The money could have gone toward a new hospital planned for the area, or a variety of other causes, he said.
"This billion dollars could have built the Peel Memorial Hospital in Brampton twice. Instead of saving two Liberal MPPs' seats, they robbed us of thousands of nurses, personal support workers, special needs teachers."
Hudak himself actually supported scrapping both power plants, but he said he never would have chosen the Mississauga location in the first place.
Police want more files
The decision to cancel the plants was made under Wynne's predecessor as premier, Dalton McGuinty, and she took no part in it. But her opponents have harped on her for signing a cabinet authorization at the time for the government to negotiate a settlement with one of the companies that had a contract to build the plants.
The issue bubbled up in the election campaign this week when Horwath and Hudak hammered Wynne about it from the get-go of Tuesday's leaders' debate.
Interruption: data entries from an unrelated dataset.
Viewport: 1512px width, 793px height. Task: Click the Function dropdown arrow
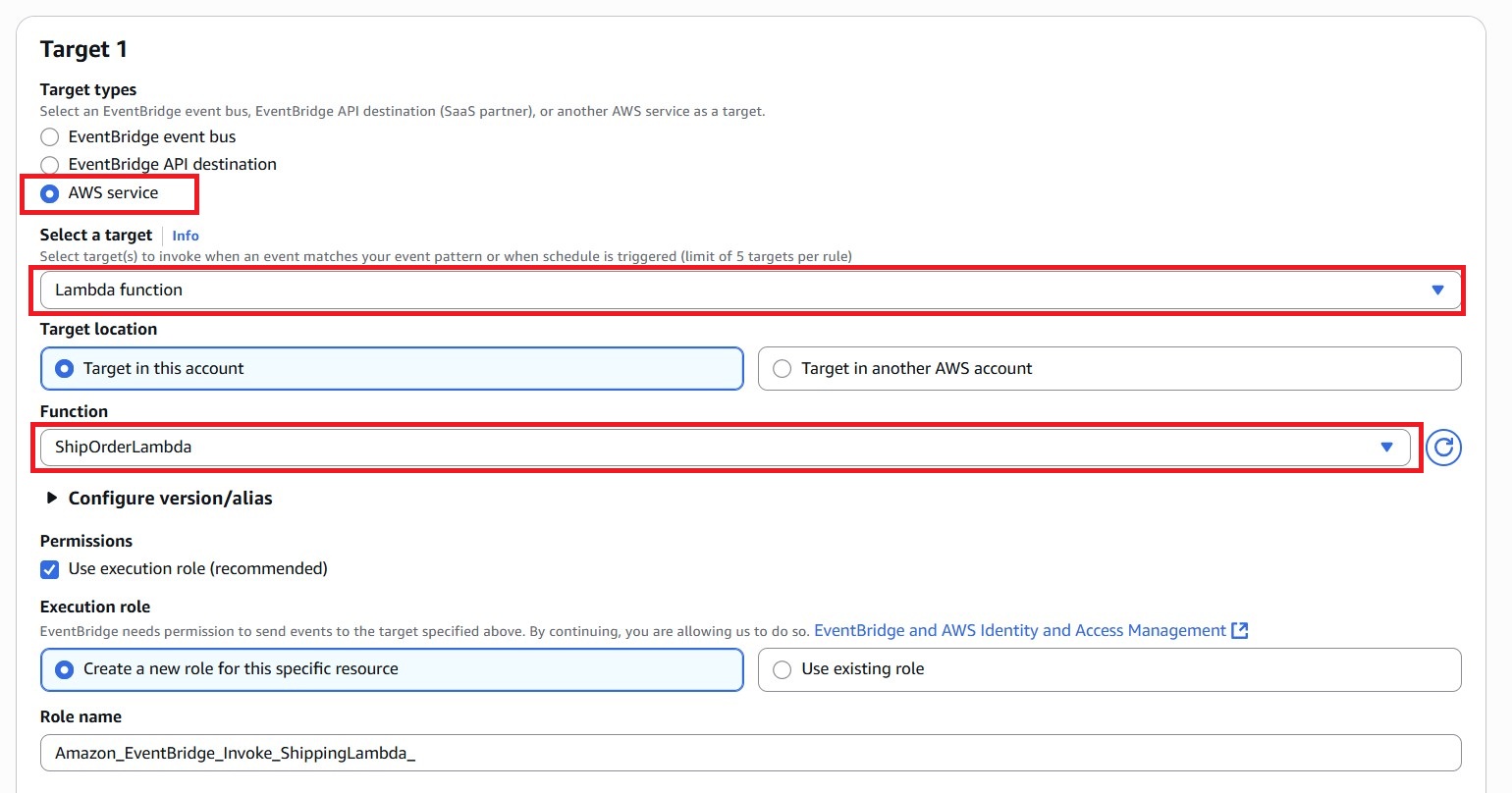[x=1386, y=447]
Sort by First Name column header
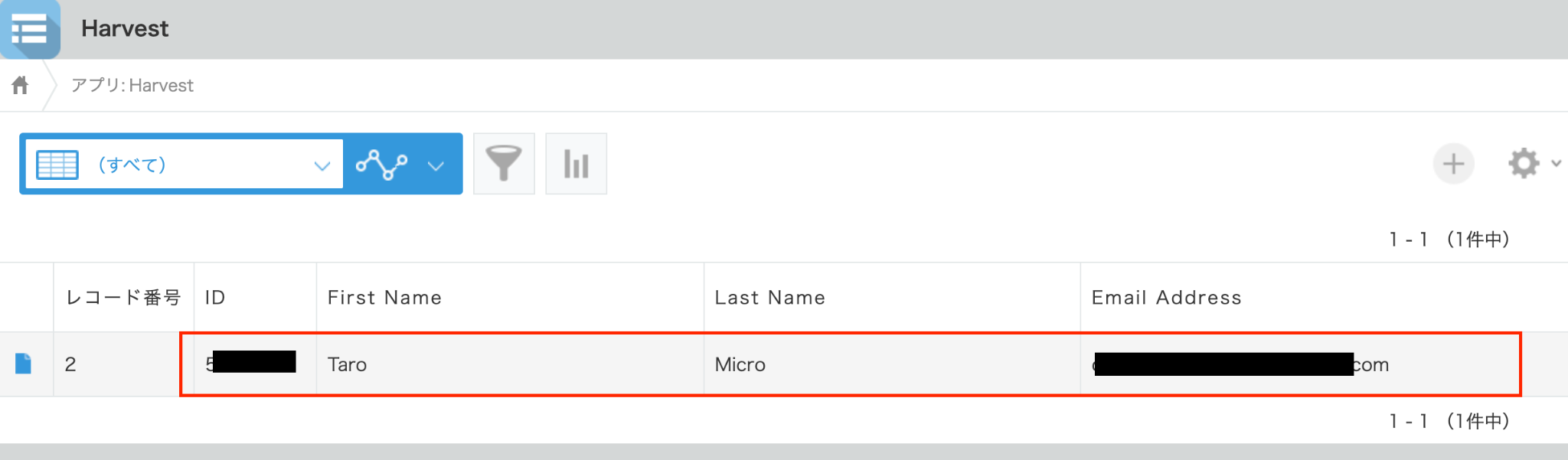Viewport: 1568px width, 460px height. point(384,298)
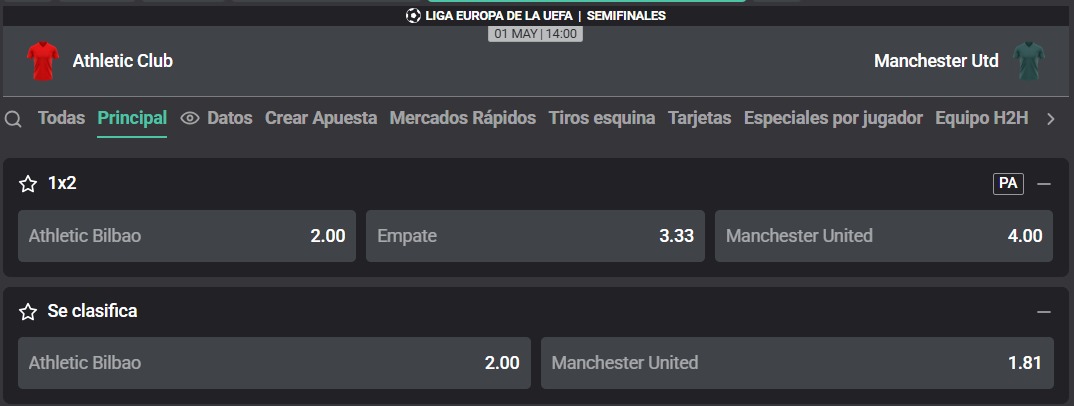The height and width of the screenshot is (406, 1074).
Task: Click the Manchester Utd green jersey icon
Action: 1029,61
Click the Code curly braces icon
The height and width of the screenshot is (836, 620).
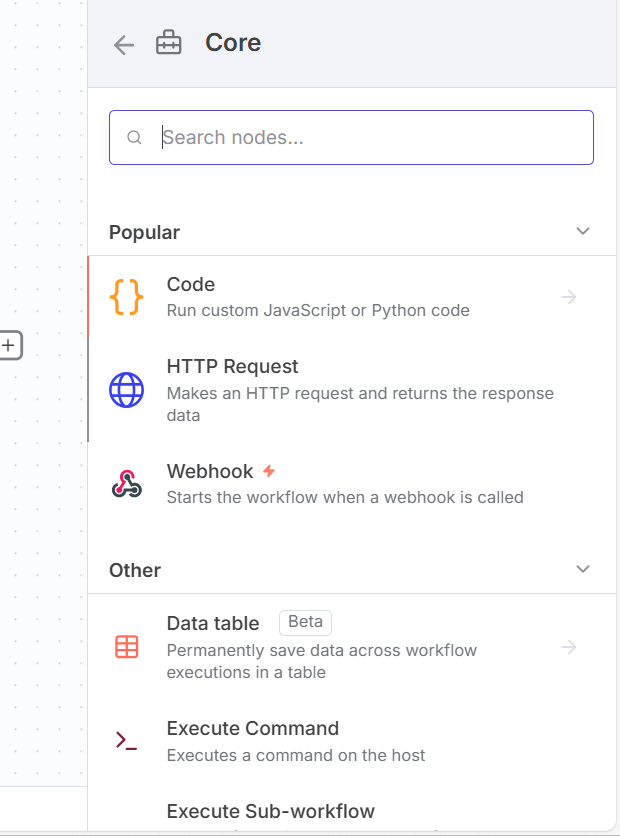[127, 297]
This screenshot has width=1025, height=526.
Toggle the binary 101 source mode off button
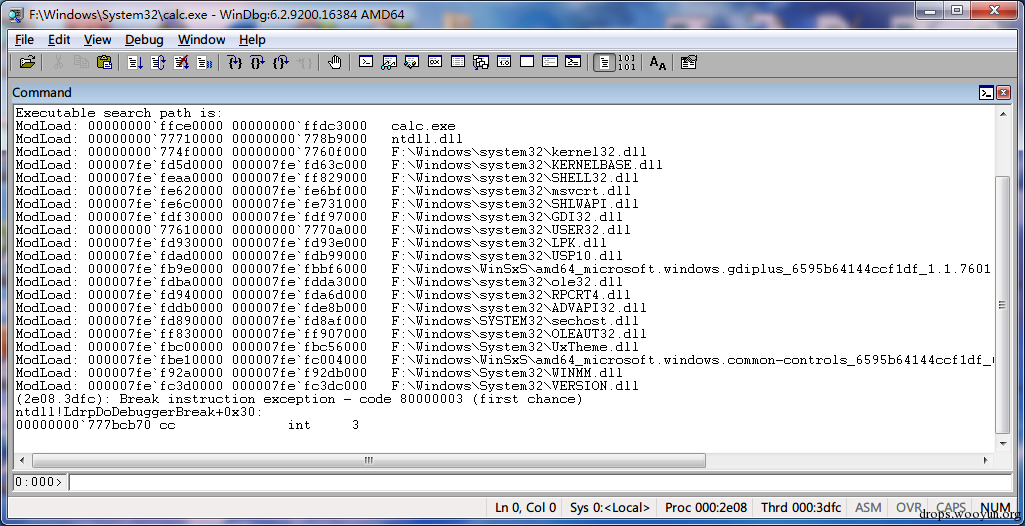coord(626,63)
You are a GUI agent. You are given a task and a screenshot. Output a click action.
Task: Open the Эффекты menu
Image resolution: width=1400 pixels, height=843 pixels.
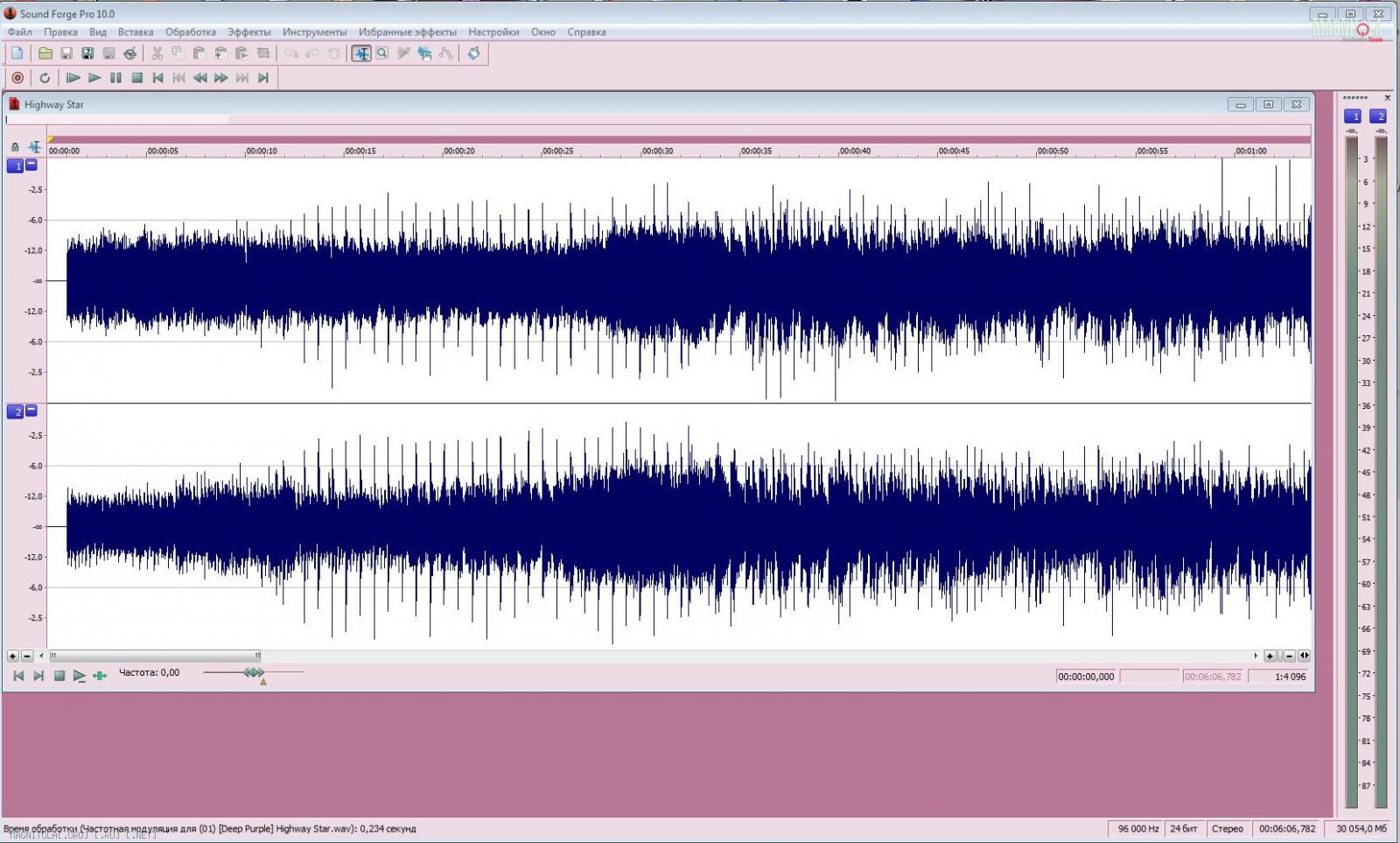[x=249, y=32]
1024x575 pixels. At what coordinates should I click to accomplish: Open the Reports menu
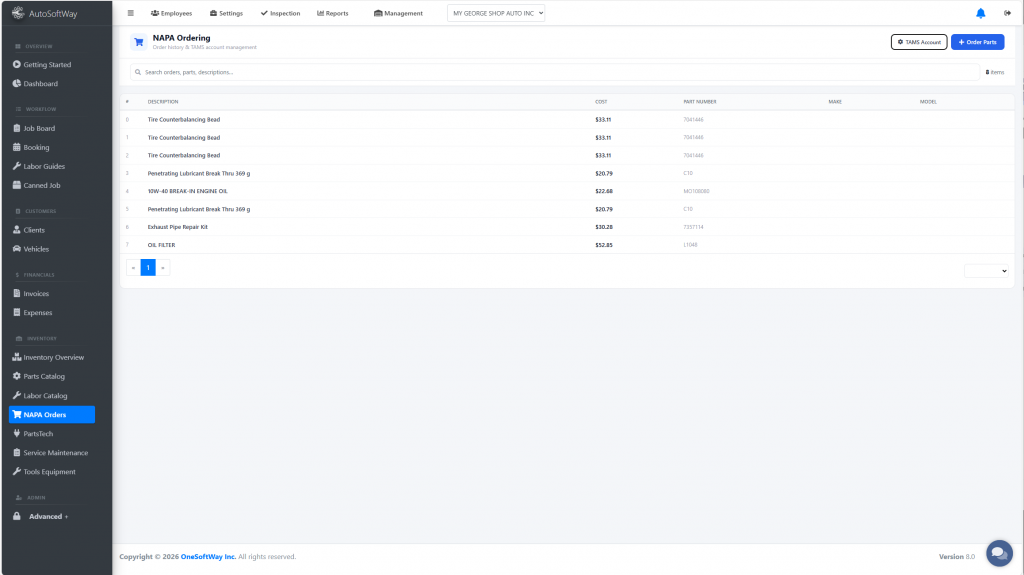(x=333, y=13)
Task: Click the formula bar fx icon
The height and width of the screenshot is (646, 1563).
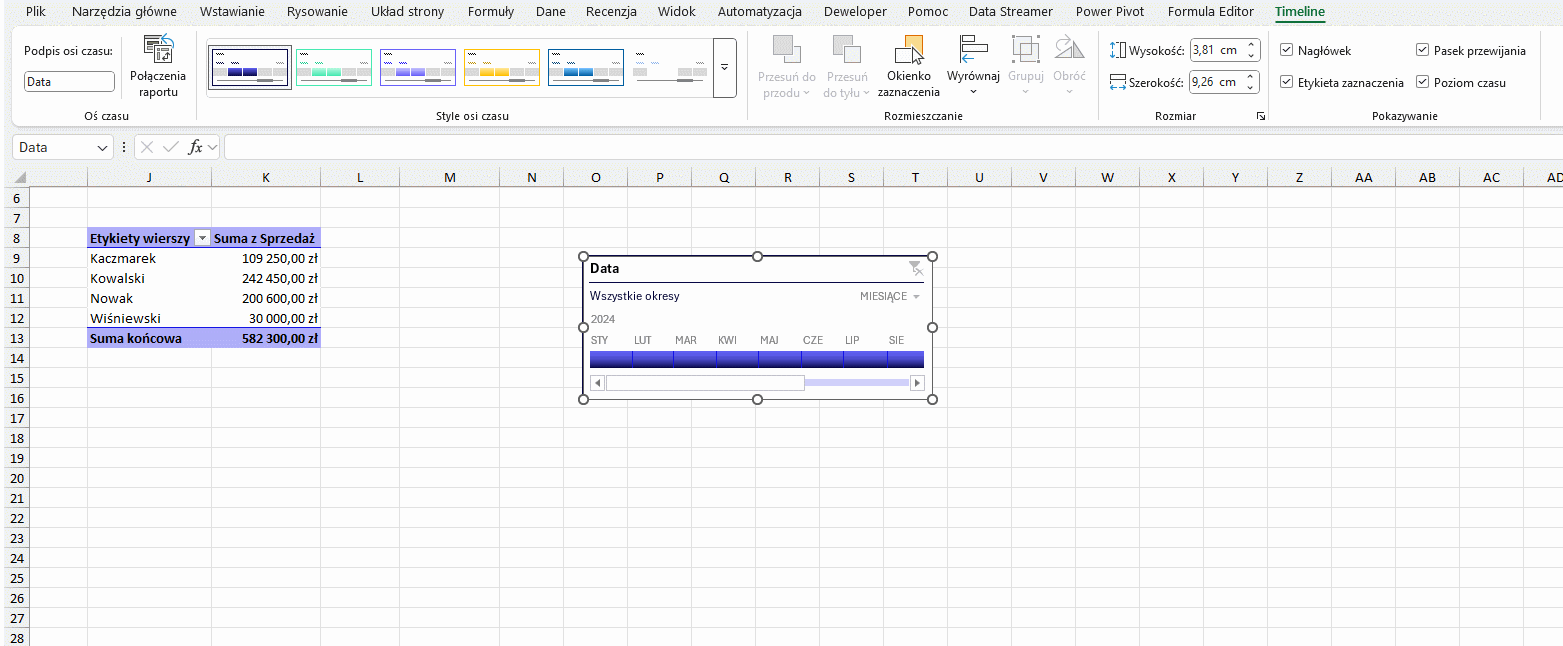Action: [x=196, y=147]
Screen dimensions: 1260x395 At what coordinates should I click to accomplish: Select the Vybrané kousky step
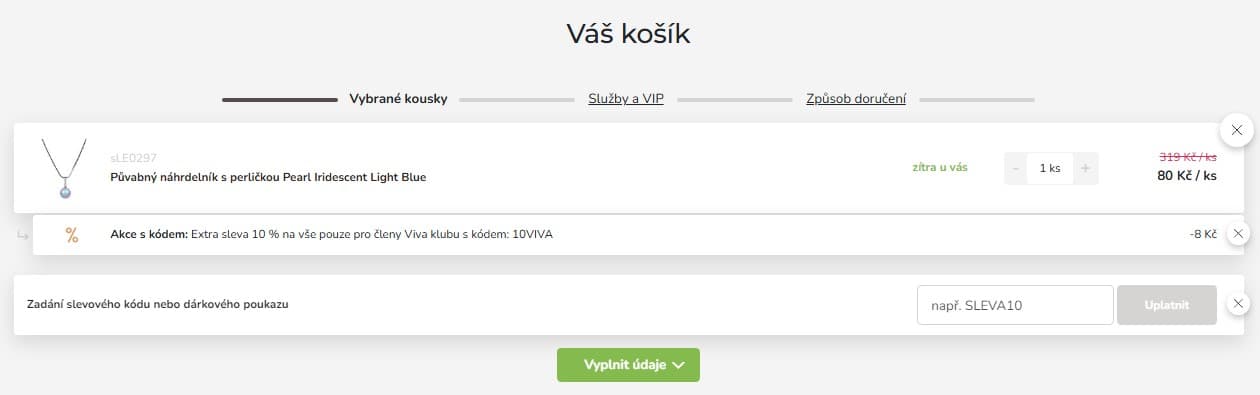tap(398, 99)
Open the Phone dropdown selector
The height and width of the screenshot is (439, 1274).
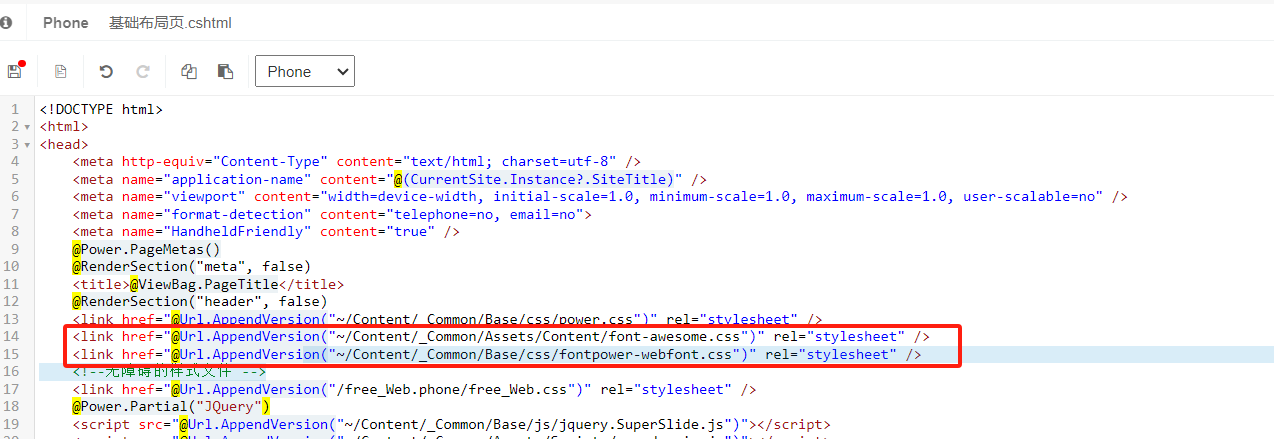(305, 71)
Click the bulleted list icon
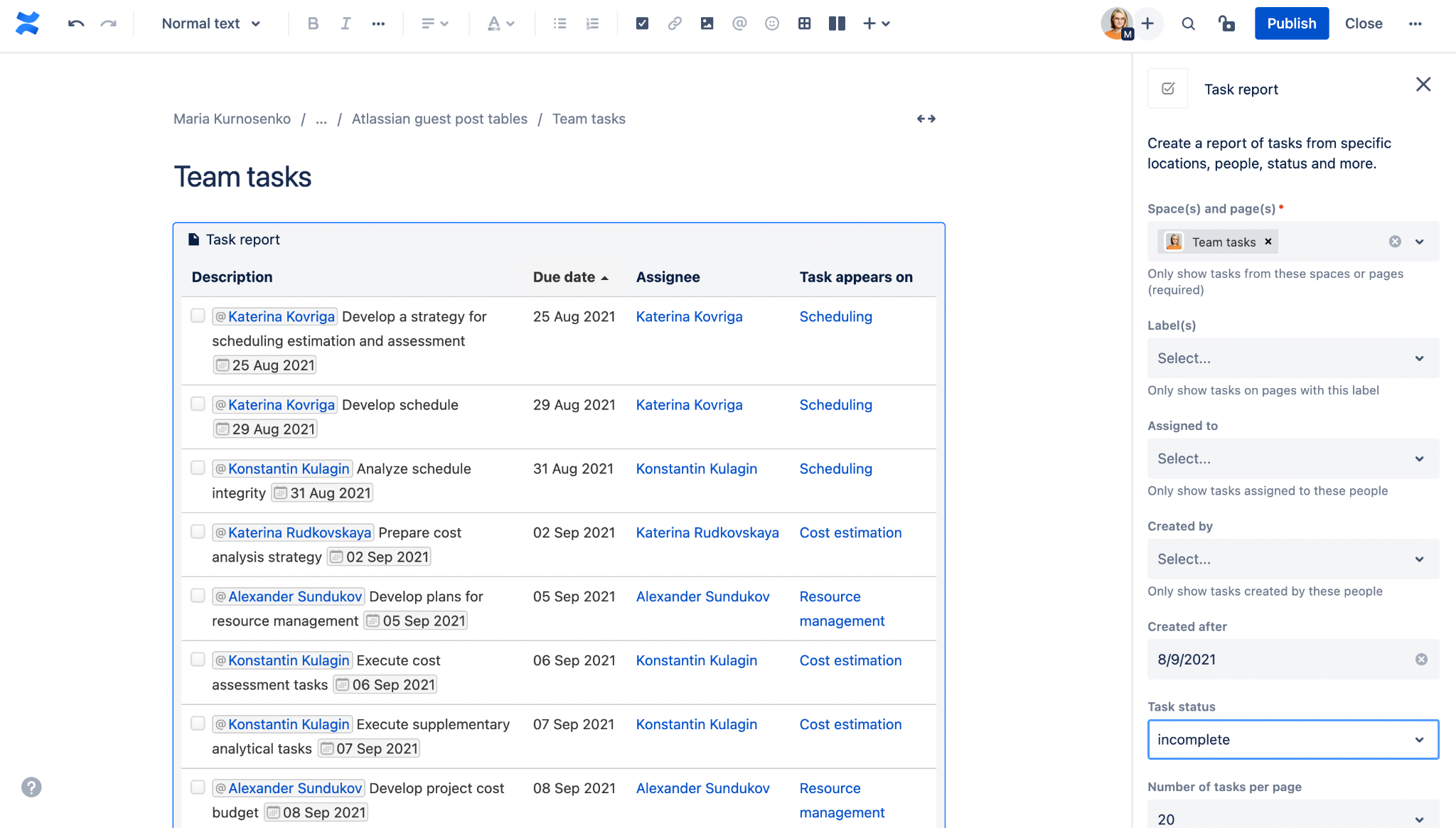Viewport: 1456px width, 828px height. 558,23
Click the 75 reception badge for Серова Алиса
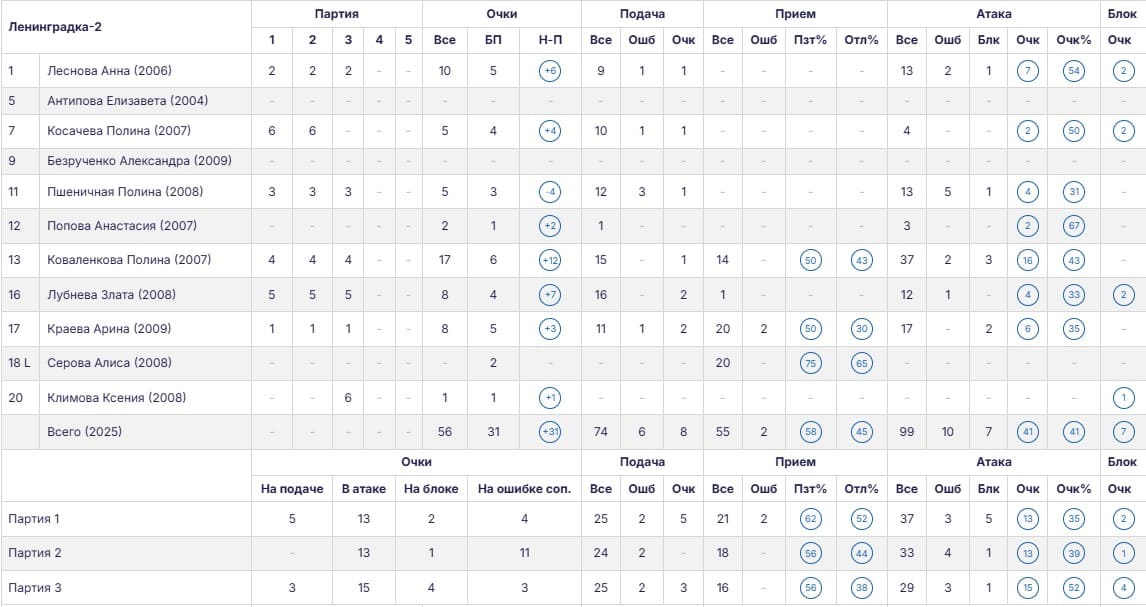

It made headlines again on Thursday, as the Ontario Provincial Police confirmed they've obtained a court order to force the handover of relevant documents from the Ontario legislature. The order requires the files be turned over within 10 days, but the NDP's Horwath is asking her counterparts to press for the release of the files as soon as possible so voters can take stock of them before the election.
Police also confirmed that they interviewed McGuinty back in April about computer files in the premier's office that were allegedly deleted as he was stepping down. McGuinty is not under investigation.